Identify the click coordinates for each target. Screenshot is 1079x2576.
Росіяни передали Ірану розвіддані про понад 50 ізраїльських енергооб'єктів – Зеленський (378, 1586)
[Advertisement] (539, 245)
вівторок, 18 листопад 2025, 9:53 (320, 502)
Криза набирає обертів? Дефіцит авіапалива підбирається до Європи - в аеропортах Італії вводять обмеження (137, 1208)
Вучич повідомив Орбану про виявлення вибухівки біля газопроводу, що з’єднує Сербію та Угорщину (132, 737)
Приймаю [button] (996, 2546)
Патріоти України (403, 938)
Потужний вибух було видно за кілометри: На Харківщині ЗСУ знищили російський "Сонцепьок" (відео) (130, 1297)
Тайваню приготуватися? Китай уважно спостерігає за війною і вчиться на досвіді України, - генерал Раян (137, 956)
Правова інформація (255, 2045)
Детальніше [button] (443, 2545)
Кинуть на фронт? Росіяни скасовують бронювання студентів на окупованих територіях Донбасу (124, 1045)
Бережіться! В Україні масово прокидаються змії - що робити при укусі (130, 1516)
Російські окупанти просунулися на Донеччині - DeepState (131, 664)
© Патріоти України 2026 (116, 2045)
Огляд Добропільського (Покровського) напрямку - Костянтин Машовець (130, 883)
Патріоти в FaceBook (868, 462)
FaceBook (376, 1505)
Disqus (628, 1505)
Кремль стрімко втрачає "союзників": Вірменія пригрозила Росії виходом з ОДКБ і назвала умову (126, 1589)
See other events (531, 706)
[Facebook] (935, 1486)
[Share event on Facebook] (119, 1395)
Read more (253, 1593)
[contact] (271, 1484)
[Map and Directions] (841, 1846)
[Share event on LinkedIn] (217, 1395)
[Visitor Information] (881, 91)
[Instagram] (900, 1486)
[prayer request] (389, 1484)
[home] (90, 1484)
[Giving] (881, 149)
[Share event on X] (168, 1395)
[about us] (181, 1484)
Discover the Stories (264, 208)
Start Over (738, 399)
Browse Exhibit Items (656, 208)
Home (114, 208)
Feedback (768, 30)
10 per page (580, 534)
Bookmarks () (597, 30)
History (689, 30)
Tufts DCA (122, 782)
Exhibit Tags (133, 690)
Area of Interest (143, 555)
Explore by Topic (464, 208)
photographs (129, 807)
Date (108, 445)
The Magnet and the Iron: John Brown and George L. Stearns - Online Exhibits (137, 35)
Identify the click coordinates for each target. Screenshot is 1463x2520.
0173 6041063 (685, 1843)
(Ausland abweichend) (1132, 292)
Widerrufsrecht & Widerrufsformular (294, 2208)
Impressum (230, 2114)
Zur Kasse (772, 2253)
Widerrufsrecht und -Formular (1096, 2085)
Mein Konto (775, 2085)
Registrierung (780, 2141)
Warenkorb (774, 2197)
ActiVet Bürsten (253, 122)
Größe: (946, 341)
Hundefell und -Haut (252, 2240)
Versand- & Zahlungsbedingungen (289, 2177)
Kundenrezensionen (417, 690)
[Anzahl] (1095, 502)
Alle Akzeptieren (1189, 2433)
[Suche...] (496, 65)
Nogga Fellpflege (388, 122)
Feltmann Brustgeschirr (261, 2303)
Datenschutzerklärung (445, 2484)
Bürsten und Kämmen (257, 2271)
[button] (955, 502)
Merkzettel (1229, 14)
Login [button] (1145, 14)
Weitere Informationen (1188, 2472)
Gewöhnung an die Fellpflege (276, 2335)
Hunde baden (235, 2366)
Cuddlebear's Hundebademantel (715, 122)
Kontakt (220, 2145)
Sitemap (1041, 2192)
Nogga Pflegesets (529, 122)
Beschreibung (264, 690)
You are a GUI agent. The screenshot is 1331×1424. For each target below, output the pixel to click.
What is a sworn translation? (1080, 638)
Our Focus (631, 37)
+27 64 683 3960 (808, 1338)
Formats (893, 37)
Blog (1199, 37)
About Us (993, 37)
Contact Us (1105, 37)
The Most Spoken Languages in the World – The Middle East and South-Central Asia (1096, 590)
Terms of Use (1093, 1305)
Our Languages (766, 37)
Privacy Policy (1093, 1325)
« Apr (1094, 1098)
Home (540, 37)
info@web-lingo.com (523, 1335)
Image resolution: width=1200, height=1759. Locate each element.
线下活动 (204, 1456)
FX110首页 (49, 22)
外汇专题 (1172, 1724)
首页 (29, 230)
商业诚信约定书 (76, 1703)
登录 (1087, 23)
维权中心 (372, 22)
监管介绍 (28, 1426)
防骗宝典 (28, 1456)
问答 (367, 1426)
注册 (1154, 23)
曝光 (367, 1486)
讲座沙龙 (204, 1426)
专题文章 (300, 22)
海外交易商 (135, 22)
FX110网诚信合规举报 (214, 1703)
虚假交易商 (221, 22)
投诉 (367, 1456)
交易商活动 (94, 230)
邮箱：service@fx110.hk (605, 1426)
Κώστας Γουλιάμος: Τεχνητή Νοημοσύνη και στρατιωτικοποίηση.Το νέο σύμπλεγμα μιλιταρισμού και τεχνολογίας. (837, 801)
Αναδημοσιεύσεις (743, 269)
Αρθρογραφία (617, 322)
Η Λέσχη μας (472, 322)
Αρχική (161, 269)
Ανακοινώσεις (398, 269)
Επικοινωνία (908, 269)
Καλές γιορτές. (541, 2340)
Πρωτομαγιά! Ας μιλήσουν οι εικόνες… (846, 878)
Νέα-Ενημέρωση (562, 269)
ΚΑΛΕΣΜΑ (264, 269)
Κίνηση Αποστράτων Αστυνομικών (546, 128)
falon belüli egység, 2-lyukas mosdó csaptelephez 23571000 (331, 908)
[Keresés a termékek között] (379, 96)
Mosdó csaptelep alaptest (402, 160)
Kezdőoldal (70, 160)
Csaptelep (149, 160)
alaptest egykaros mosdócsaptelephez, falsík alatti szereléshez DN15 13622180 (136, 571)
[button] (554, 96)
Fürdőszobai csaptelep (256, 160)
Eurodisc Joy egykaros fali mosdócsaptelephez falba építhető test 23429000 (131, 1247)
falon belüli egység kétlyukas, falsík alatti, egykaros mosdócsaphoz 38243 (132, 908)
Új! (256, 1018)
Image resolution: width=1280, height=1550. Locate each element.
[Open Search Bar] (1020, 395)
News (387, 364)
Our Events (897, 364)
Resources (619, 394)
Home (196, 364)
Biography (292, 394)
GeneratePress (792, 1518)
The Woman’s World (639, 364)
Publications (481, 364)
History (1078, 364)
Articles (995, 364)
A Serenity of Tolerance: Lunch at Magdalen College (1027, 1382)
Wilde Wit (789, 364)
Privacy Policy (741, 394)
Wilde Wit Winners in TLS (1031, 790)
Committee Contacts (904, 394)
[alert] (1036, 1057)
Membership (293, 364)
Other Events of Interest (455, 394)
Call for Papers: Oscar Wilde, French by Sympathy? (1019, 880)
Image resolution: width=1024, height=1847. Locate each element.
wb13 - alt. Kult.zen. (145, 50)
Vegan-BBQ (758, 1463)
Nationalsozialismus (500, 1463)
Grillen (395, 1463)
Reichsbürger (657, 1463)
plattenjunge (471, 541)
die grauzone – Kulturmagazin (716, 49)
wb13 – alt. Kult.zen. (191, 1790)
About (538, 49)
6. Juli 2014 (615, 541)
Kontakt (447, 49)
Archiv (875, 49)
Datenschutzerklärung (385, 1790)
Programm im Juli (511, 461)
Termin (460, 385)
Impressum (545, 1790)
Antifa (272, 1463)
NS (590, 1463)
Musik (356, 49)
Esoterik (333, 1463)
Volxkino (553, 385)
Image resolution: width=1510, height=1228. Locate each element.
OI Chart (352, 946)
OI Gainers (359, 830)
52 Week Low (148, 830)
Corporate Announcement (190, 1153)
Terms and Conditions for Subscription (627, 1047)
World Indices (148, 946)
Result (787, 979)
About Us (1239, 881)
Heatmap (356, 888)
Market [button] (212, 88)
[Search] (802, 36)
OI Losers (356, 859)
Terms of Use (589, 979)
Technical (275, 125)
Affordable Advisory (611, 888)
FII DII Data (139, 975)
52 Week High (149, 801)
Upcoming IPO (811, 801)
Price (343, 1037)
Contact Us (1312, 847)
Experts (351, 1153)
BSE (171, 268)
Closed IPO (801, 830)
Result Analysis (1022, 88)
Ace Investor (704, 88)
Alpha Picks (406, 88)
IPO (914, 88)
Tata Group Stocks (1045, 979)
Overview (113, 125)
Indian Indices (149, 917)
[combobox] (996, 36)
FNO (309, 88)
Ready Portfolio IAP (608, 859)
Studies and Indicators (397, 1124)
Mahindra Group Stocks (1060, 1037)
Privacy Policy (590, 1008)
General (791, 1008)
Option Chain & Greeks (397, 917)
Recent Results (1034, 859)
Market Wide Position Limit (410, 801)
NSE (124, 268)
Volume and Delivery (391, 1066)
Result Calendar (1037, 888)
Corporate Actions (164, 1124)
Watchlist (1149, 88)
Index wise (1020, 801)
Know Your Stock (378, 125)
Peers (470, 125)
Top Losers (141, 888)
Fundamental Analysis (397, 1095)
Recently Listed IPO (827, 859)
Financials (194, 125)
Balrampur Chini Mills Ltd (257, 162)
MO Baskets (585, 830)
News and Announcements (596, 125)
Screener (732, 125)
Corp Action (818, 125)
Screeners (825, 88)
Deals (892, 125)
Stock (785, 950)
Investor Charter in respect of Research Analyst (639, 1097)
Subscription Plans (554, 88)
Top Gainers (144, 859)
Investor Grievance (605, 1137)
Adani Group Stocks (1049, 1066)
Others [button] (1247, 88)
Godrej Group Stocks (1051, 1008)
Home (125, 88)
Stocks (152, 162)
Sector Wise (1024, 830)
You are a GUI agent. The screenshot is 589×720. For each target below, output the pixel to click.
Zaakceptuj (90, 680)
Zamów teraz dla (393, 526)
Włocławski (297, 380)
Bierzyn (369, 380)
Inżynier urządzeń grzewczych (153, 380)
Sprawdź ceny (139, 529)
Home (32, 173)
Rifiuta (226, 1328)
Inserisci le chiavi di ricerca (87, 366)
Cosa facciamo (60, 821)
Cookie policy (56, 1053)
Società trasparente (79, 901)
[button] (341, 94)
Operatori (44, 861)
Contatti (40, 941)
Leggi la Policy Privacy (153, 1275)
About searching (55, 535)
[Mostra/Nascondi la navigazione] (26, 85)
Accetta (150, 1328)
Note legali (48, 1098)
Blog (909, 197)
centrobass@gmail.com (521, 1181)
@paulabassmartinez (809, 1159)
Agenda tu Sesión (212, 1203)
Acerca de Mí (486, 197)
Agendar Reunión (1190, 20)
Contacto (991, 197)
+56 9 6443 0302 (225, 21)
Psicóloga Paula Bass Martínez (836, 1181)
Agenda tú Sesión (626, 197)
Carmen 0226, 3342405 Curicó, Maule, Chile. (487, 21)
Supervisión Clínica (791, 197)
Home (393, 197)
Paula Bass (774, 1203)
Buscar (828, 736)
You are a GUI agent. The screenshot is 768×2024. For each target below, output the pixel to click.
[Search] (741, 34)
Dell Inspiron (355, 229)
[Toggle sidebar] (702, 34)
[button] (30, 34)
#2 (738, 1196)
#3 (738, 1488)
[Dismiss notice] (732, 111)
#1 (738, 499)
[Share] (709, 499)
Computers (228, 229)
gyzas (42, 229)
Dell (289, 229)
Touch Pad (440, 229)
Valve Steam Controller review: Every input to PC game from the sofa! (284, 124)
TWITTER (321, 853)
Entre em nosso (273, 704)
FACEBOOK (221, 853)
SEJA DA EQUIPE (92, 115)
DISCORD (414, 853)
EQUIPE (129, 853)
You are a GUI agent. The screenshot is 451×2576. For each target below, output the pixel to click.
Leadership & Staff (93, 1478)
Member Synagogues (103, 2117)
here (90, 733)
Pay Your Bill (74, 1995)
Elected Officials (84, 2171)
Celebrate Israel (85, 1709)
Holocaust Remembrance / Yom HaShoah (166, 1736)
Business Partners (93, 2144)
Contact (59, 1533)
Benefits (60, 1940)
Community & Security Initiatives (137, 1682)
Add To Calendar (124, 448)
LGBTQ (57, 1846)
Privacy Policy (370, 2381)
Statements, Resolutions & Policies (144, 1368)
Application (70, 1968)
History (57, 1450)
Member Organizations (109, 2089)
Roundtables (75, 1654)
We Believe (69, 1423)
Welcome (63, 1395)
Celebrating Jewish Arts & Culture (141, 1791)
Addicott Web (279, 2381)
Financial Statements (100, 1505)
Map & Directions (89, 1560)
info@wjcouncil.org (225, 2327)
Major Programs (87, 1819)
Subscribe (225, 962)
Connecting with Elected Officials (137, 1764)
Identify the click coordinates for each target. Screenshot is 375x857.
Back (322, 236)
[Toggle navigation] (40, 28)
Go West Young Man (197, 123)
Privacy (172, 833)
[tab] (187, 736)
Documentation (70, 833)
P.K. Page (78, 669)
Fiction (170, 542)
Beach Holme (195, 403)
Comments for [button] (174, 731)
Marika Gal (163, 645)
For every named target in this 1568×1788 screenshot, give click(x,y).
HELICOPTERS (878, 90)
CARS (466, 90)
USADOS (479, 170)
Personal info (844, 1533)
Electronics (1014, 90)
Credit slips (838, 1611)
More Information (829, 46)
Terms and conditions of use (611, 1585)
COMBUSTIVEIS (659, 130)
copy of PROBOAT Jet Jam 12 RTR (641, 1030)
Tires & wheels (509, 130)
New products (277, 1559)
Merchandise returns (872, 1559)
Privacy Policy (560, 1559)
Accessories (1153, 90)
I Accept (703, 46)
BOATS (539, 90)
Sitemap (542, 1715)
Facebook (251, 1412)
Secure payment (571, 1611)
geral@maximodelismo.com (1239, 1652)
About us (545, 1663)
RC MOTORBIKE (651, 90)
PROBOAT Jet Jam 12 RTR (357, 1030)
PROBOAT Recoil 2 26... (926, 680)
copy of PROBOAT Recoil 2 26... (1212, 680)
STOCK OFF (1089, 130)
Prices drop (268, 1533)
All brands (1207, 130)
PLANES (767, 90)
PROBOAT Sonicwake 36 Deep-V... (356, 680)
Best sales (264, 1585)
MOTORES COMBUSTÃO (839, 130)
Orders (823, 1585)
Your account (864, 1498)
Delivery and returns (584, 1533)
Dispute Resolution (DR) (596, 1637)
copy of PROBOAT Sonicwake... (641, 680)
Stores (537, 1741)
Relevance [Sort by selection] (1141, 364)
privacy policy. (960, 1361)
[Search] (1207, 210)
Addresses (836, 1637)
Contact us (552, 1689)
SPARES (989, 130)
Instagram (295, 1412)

*****

→ **The problem**:
Rewrite everything from the line containing "BOATS (539, 90)" down to the end of the data, renaming "Stores" to "Shops" and leaving the rest unchanged.

→ **The response**:
BOATS (539, 90)
Sitemap (542, 1715)
Facebook (251, 1412)
Secure payment (571, 1611)
geral@maximodelismo.com (1239, 1652)
About us (545, 1663)
RC MOTORBIKE (651, 90)
PROBOAT Jet Jam 12 RTR (357, 1030)
PROBOAT Recoil 2 26... (926, 680)
copy of PROBOAT Recoil 2 26... (1212, 680)
STOCK OFF (1089, 130)
Prices drop (268, 1533)
All brands (1207, 130)
PLANES (767, 90)
PROBOAT Sonicwake 36 Deep-V... (356, 680)
Best sales (264, 1585)
MOTORES COMBUSTÃO (839, 130)
Orders (823, 1585)
Your account (864, 1498)
Delivery and returns (584, 1533)
Dispute Resolution (DR) (596, 1637)
copy of PROBOAT Sonicwake... (641, 680)
Shops (537, 1741)
Relevance [Sort by selection] (1141, 364)
privacy policy. (960, 1361)
[Search] (1207, 210)
Addresses (836, 1637)
Contact us (552, 1689)
SPARES (989, 130)
Instagram (295, 1412)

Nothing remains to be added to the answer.